# Vivaldi Bassoon concertos



## Tero (Jun 2, 2012)

There are several concertos with bassoon and oboe and others with more instruments. The ones with just bassoon and strings are listed here.

https://en.wikipedia.org/wiki/List_of_compositions_by_Antonio_Vivaldi

My favorite since an LP got in high school has been RV 483. It also showed me what you can do with strings if you are Vivaldi.

Recordings, even sets, rarely have the two incomplete ones. The recorded catalog tends to be 31 concertos.

Tamas Bencoks recorded 31 for Naxos on 5 discs. He is missing 478 and 479. Sergio Azzolini recorded 4 discs for Naive. He is missing 478. 479 and 466 plus 467, as well as 487, 497. He filled in with two more on Naive on an oboe and bassoon disc.

Daniel Smith on Decca as well as other labels (they are all the same) recorded the missing 478 and 479.

I don't usually play more than one disc at a time, but I am more likely to play these than many of the string concerto opuses.
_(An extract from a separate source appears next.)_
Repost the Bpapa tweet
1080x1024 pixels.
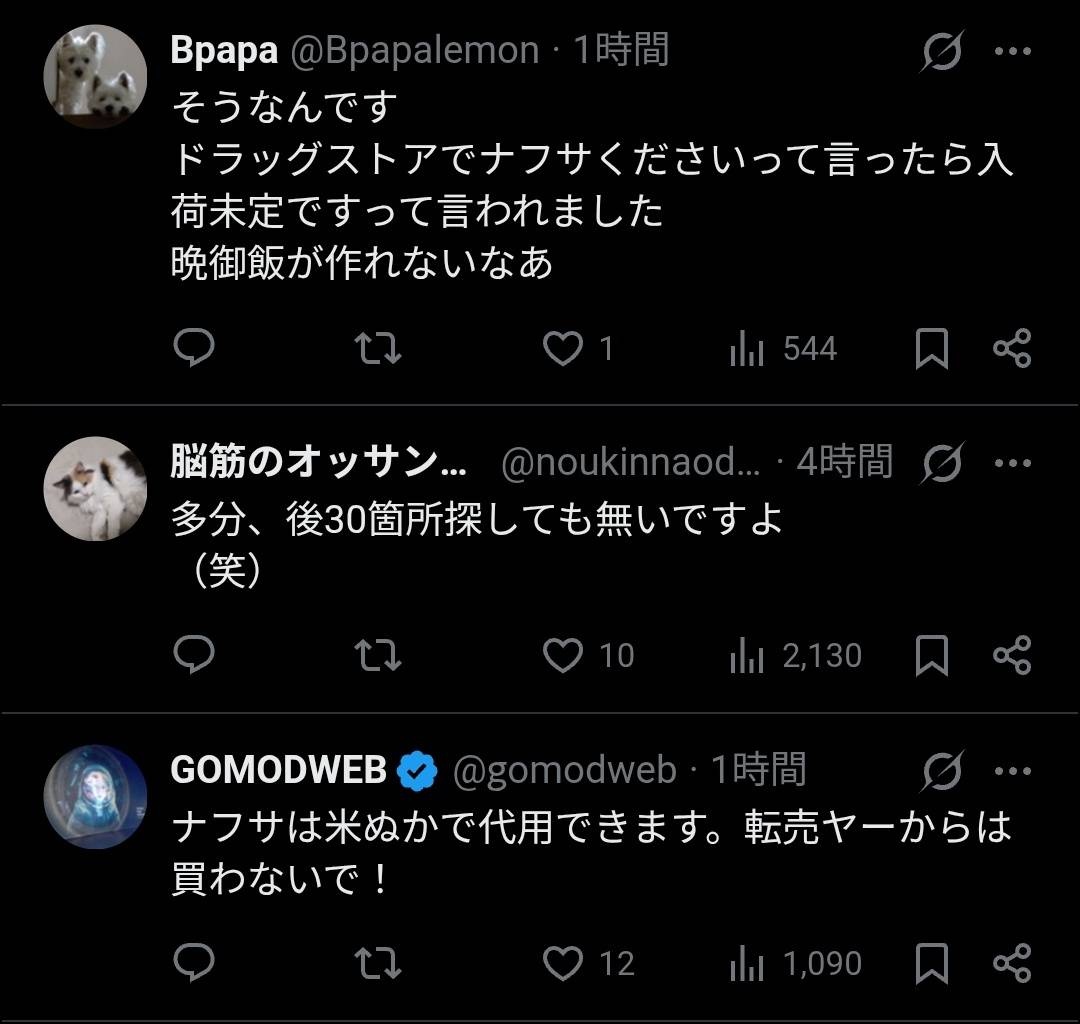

The period instruments ensembles usually take a few of them too fast, so I play my favorite 483 on a Philips disc by Thunemann or a pro arte disc, hard to find, with Marriner conducting, John Miller bassoon.


----------



## Tero (Jun 2, 2012)

Not a big fan of I Musici, but Thunemann is a great player, on modern bassoon
it starts at some spot, slide to the start for all 55 min


----------



## Heck148 (Oct 27, 2016)

Tero said:


> The period instruments ensembles usually take a few of them too fast, so I play my favorite 483 on a Philips disc by Thunemann or a pro arte disc, hard to find, with Marriner conducting, John Miller bassoon.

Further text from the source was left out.